Peckham’s seen a wave of pioneering restaurants opening on its more gentrified streets, paving the way for operations in less obvious parts of SE15. Peckham Rye, dominated by minicab companies, money-transfer outposts and hair-weave shops, is an example of less charted dining territory. But Pedler has come and conquered.
The decor has a whiff of the ski slopes about it: with its long bar, battered wooden floors, warm glow, and lettered mirrors, you half expect to see people clunking past in snow boots. The narrow space is crammed with tables – the most atmospheric around the bar, where the team keeps apace with orders from the all-gin cocktail list. There’s also a cute alcove reserved for groups.

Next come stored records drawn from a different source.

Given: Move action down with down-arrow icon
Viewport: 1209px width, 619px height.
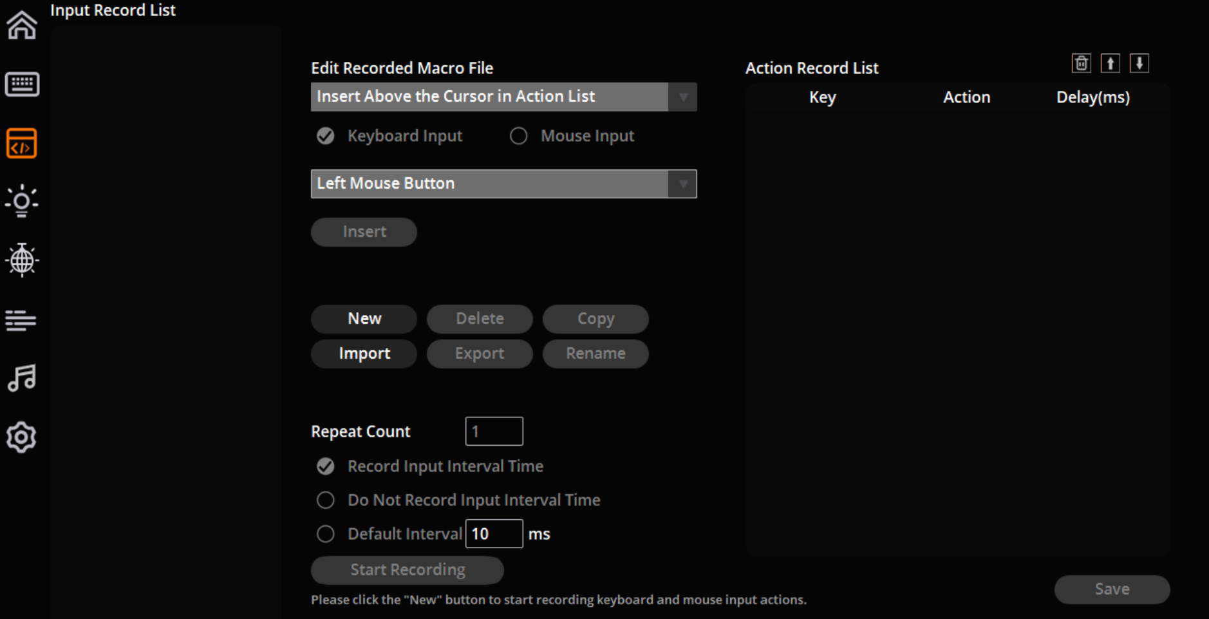Looking at the screenshot, I should click(1139, 63).
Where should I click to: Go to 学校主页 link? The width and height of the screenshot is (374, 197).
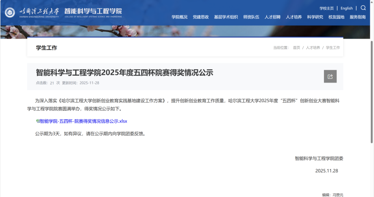pyautogui.click(x=326, y=8)
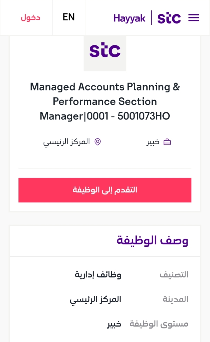Click the المركز الرئيسي location text near pin
The width and height of the screenshot is (210, 342).
[x=66, y=142]
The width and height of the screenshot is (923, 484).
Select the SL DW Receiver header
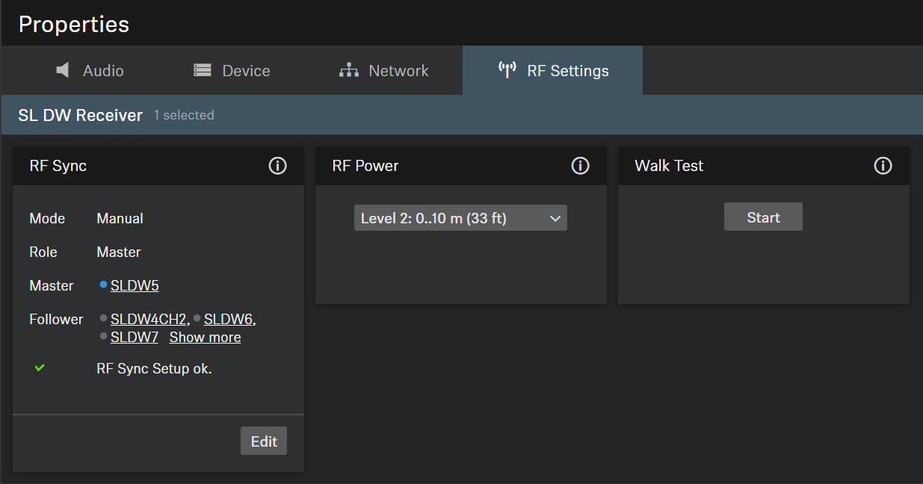(80, 115)
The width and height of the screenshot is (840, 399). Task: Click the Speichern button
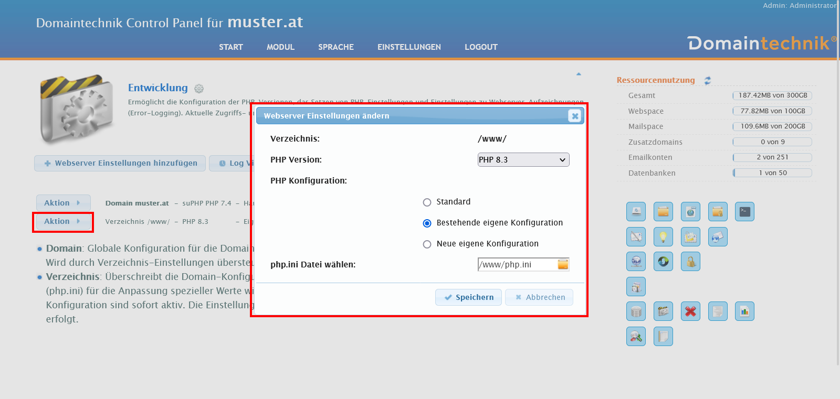point(468,297)
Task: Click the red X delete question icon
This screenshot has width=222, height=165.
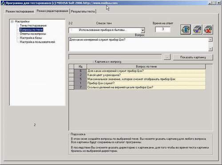Action: (208, 30)
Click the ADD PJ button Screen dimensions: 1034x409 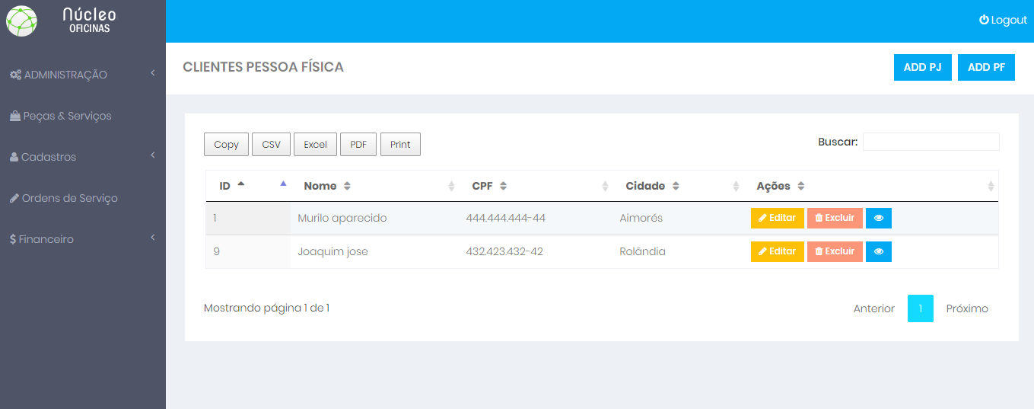[x=922, y=67]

The menu offers Modern British dishes packed with seasonal ingredients and well-judged flavours – cases in point were a juicy salad of red (Russian) kale, golden beetroot, blood orange and tart ricotta, and ‘quacking cherries’ (balls of confit duck covered in cherry-flavoured gel to resemble the fruit). Delicately battered gilt-head bream was served with beautifully cooked chips, but two gargantuan lamb chops were a mixed bag – one supremely tender, one tough. For dessert, a delectable nougat parfait mixed gooey meringue with sugared hazelnuts – we ignored the charred pineapple garnish.
Staff are well-versed, efficient, and – in true Peckham style – straightforward in their approach. This neighbourhood restaurant could well tempt outsiders to the Rye.